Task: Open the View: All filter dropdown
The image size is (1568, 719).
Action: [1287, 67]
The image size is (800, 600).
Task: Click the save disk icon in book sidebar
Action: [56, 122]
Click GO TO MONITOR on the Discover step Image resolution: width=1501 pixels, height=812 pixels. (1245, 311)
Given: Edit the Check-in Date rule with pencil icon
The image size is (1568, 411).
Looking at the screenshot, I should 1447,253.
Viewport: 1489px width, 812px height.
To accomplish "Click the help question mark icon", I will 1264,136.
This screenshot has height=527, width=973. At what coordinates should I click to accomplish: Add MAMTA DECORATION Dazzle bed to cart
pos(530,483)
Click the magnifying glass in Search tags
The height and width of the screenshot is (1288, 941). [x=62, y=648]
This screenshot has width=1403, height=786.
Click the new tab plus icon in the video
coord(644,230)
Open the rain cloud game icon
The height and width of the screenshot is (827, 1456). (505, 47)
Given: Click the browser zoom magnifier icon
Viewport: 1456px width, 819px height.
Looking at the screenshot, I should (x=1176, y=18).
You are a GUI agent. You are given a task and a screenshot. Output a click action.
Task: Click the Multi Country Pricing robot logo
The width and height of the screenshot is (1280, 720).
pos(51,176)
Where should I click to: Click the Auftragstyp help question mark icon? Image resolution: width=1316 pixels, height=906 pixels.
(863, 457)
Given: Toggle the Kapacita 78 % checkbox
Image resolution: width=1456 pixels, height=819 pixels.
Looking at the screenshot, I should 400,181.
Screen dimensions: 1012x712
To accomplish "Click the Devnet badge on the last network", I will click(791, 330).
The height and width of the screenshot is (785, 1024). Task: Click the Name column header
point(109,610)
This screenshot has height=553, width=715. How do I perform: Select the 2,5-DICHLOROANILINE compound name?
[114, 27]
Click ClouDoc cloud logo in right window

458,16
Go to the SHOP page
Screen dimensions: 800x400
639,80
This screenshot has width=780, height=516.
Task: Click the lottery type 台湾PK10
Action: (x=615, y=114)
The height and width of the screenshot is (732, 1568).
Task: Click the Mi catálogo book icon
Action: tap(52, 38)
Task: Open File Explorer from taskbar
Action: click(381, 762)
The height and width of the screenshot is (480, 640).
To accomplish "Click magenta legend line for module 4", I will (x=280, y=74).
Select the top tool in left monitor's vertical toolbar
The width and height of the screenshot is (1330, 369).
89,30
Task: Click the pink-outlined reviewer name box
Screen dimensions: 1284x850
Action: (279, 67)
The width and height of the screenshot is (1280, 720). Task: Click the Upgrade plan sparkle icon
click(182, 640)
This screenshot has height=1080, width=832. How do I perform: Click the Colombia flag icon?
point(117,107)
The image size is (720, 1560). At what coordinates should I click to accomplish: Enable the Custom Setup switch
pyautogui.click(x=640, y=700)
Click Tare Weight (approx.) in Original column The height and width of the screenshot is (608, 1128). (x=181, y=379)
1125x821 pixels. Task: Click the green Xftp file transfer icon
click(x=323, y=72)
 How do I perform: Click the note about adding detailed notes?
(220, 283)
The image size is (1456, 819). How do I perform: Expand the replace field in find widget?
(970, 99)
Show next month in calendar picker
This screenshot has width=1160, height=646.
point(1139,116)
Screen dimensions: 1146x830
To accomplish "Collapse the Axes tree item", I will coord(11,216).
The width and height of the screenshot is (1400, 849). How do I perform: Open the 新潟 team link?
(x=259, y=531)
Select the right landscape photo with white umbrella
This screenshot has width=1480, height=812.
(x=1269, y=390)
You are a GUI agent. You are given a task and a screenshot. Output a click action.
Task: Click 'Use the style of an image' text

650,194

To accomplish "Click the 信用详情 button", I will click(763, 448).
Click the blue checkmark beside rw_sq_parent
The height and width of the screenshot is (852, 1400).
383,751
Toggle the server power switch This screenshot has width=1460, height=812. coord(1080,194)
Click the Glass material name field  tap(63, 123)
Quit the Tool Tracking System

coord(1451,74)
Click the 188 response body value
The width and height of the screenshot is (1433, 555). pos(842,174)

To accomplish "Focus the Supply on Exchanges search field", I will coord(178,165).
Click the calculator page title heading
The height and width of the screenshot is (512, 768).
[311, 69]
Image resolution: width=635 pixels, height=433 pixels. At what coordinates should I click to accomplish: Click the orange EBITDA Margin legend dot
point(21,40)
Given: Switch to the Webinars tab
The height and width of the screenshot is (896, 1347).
- - - - - - -
> [Exercise objective]: Repeat every line of the entries above exactly, in the same order.

> [Solution]:
Task: Open the View: All filter dropdown
The image size is (1568, 719).
Action: [1287, 67]
The image size is (800, 600).
Task: Click the save disk icon in book sidebar
Action: [56, 122]
Click GO TO MONITOR on the Discover step Image resolution: width=1501 pixels, height=812 pixels. (1245, 311)
Given: Edit the Check-in Date rule with pencil icon
The image size is (1568, 411).
Looking at the screenshot, I should 1447,253.
Viewport: 1489px width, 812px height.
To accomplish "Click the help question mark icon", I will 1264,136.
This screenshot has height=527, width=973. At what coordinates should I click to accomplish: Add MAMTA DECORATION Dazzle bed to cart
pos(530,483)
Click the magnifying glass in Search tags
The height and width of the screenshot is (1288, 941). [x=62, y=648]
This screenshot has width=1403, height=786.
Click the new tab plus icon in the video
coord(644,230)
Open the rain cloud game icon
The height and width of the screenshot is (827, 1456). (505, 47)
Given: Click the browser zoom magnifier icon
Viewport: 1456px width, 819px height.
Looking at the screenshot, I should (x=1176, y=18).
You are a GUI agent. You are given a task and a screenshot. Output a click action.
Task: Click the Multi Country Pricing robot logo
The width and height of the screenshot is (1280, 720).
pos(51,176)
Where should I click to: Click the Auftragstyp help question mark icon? Image resolution: width=1316 pixels, height=906 pixels.
(863, 457)
Given: Toggle the Kapacita 78 % checkbox
Image resolution: width=1456 pixels, height=819 pixels.
Looking at the screenshot, I should 400,181.
Screen dimensions: 1012x712
To accomplish "Click the Devnet badge on the last network", I will click(791, 330).
The height and width of the screenshot is (785, 1024). Task: Click the Name column header
point(109,610)
This screenshot has height=553, width=715. How do I perform: Select the 2,5-DICHLOROANILINE compound name?
[114, 27]
Click ClouDoc cloud logo in right window

458,16
Go to the SHOP page
Screen dimensions: 800x400
639,80
This screenshot has width=780, height=516.
Task: Click the lottery type 台湾PK10
Action: (x=615, y=114)
The height and width of the screenshot is (732, 1568).
Task: Click the Mi catálogo book icon
Action: tap(52, 38)
Task: Open File Explorer from taskbar
Action: click(381, 762)
The height and width of the screenshot is (480, 640).
To accomplish "Click magenta legend line for module 4", I will (x=280, y=74).
Select the top tool in left monitor's vertical toolbar
The width and height of the screenshot is (1330, 369).
89,30
Task: Click the pink-outlined reviewer name box
Screen dimensions: 1284x850
Action: (279, 67)
The width and height of the screenshot is (1280, 720). Task: Click the Upgrade plan sparkle icon
click(182, 640)
This screenshot has height=1080, width=832. How do I perform: Click the Colombia flag icon?
point(117,107)
The image size is (720, 1560). At what coordinates should I click to accomplish: Enable the Custom Setup switch
pyautogui.click(x=640, y=700)
Click Tare Weight (approx.) in Original column The height and width of the screenshot is (608, 1128). (x=181, y=379)
1125x821 pixels. Task: Click the green Xftp file transfer icon
click(x=323, y=72)
 How do I perform: Click the note about adding detailed notes?
(220, 283)
The image size is (1456, 819). How do I perform: Expand the replace field in find widget?
(970, 99)
Show next month in calendar picker
This screenshot has width=1160, height=646.
point(1139,116)
Screen dimensions: 1146x830
To accomplish "Collapse the Axes tree item", I will coord(11,216).
The width and height of the screenshot is (1400, 849). How do I perform: Open the 新潟 team link?
(x=259, y=531)
Select the right landscape photo with white umbrella
This screenshot has width=1480, height=812.
(x=1269, y=390)
You are a GUI agent. You are given a task and a screenshot. Output a click action.
Task: Click 'Use the style of an image' text

650,194

To accomplish "Click the 信用详情 button", I will click(763, 448).
Click the blue checkmark beside rw_sq_parent
The height and width of the screenshot is (852, 1400).
383,751
Toggle the server power switch This screenshot has width=1460, height=812. coord(1080,194)
Click the Glass material name field  tap(63, 123)
Quit the Tool Tracking System

coord(1451,74)
Click the 188 response body value
The width and height of the screenshot is (1433, 555). pos(842,174)

To accomplish "Focus the Supply on Exchanges search field", I will coord(178,165).
Click the calculator page title heading
The height and width of the screenshot is (512, 768).
[311, 69]
Image resolution: width=635 pixels, height=433 pixels. At what coordinates should I click to accomplish: Click the orange EBITDA Margin legend dot
point(21,40)
Given: Switch to the Webinars tab
The height and width of the screenshot is (896, 1347).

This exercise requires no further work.